What 3-Season Actually Means
Let’s be direct: a 3-season sunroom is not designed to be heated or air-conditioned. You can put a space heater in there on a chilly October evening, and it’ll take the edge off. But these rooms aren’t insulated like a 4-season space. The aluminum framing, while durable, conducts temperature. When it’s 10 degrees outside, the room is going to be cold.
What you get is roughly seven to eight months of comfortable use. For a lot of Wisconsin homeowners, that’s exactly the right trade-off — you’re getting an enclosed porch with real glass, real protection from weather and insects, and a 50-year transferable warranty, all at a lower price point than a 4-season sunroom.
The Ceiling Makes the Room
Betterliving’s Ceiling Plank System gives you eight finish options: Rustic Pine, Natural Cherry, Bamboo, Weathered, Beadboard, White Wash, Classic White, and Painted White. This is one of those details that separates a Betterliving sunroom from a basic porch enclosure. The ceiling planks install cleanly and give the room a finished, intentional look.

We’ve installed a lot of Rustic Pine and Natural Cherry ceilings in homes around Hartland, Muskego, and New Berlin. The wood-tone planks warm up the aluminum framing and make the space feel less like a sunporch and more like a real room.
Common Uses We See
Homeowners across our 14-county service area use 3-season sunrooms for all kinds of things:
- Morning coffee spot with a view of the yard
- Entertaining space for summer and fall gatherings
- Screened-in play area for kids (no sunscreen negotiations required)
- Reading room or art studio with natural light
- Hot tub enclosure (yes, we’ve done several of these)

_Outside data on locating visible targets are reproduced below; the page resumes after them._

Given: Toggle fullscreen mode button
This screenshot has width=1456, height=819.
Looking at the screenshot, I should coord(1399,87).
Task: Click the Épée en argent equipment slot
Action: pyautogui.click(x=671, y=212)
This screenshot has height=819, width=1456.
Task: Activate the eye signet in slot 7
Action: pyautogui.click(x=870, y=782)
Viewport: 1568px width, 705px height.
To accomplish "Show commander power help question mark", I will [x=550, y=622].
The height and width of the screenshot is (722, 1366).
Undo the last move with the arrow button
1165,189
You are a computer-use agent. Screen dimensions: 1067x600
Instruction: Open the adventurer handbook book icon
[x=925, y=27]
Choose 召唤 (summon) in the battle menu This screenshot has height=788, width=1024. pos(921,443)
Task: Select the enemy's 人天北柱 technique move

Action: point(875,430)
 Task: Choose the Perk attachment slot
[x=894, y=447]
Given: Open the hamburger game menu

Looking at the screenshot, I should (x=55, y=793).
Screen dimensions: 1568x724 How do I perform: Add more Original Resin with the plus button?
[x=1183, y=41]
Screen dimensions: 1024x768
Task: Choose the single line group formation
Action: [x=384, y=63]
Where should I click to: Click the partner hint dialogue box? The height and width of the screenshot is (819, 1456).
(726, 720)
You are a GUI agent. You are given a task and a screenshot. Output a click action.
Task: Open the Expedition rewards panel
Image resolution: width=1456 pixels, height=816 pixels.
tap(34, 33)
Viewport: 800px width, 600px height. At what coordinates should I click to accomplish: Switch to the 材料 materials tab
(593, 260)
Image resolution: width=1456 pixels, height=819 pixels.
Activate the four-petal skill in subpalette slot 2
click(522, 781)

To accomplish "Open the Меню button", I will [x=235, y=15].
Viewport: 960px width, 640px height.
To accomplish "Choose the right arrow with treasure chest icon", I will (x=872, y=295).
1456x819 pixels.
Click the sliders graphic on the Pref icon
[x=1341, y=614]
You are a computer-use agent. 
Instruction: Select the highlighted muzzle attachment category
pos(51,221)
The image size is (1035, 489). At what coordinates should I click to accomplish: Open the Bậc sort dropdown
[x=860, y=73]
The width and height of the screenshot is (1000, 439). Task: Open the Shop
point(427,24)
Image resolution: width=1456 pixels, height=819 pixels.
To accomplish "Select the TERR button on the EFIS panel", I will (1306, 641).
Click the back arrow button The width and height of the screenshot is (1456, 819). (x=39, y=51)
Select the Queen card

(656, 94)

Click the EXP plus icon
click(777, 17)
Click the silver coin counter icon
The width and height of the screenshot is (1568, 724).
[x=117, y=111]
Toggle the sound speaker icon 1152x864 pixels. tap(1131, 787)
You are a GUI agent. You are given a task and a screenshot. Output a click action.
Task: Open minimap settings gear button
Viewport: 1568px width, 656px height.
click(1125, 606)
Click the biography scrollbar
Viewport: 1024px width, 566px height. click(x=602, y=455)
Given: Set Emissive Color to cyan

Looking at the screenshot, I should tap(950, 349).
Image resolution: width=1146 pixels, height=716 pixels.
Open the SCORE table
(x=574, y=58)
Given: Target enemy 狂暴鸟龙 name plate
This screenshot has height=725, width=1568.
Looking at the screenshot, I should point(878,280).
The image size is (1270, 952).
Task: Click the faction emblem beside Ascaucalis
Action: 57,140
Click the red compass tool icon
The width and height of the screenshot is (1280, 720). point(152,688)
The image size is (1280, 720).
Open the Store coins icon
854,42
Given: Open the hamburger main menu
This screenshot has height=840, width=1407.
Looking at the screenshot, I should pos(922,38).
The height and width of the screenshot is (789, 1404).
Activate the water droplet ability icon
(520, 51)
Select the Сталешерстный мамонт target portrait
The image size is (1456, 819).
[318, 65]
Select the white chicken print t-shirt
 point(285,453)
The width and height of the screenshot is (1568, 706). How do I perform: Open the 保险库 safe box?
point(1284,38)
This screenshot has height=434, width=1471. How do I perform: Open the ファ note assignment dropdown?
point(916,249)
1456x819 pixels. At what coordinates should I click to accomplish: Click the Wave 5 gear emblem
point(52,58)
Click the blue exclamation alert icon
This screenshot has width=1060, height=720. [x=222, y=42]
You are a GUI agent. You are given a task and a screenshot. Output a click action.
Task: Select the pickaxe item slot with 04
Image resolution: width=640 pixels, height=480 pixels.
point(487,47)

The versatility is the point. You’re adding a room that adapts to however you want to use it.
Upgrades and Add-Ons
Pair your 3-season sunroom with 4-track stacking windows for up to 75% ventilation on warm days. Add retractable screens for a convertible indoor-outdoor feel. Or install a retractable awning on the exterior to manage afternoon sun exposure — especially useful on west-facing rooms.